[TASK INSTRUCTIONS] Report every line below that carries the word "agent".
++++ EXTRACTED RECORDS ++++
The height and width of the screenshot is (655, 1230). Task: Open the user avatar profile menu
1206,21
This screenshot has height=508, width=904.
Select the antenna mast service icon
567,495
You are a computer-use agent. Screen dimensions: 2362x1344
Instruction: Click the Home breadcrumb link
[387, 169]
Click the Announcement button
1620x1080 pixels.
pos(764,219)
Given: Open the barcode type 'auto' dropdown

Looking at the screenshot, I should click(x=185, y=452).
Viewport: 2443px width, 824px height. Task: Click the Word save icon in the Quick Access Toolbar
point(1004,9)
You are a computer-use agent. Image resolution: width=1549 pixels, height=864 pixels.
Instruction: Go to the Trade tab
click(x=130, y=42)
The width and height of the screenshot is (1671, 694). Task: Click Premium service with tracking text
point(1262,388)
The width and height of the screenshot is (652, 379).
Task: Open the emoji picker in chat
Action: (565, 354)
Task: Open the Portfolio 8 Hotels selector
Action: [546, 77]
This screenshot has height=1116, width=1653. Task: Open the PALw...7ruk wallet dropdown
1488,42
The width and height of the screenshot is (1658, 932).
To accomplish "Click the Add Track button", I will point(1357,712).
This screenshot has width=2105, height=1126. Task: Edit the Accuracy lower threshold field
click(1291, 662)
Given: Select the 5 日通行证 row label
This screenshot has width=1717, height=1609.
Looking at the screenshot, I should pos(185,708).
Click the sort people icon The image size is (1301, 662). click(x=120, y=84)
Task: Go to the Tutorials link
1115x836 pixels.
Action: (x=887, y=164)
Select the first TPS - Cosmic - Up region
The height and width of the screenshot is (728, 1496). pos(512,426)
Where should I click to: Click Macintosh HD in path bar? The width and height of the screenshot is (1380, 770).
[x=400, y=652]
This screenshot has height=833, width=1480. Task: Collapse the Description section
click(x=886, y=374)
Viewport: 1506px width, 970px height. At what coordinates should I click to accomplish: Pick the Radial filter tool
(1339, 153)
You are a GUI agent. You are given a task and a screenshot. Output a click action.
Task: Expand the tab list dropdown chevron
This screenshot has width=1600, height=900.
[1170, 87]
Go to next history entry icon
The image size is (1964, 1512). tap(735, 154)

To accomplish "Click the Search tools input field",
++++
[WRITTEN REPLY]
You are a computer-use agent. Screen dimensions: 2362x1344
You are a computer-use agent. Image resolution: width=1549 pixels, height=864 pixels.
You are a GUI agent. You are given a task and a screenshot. Output a click action.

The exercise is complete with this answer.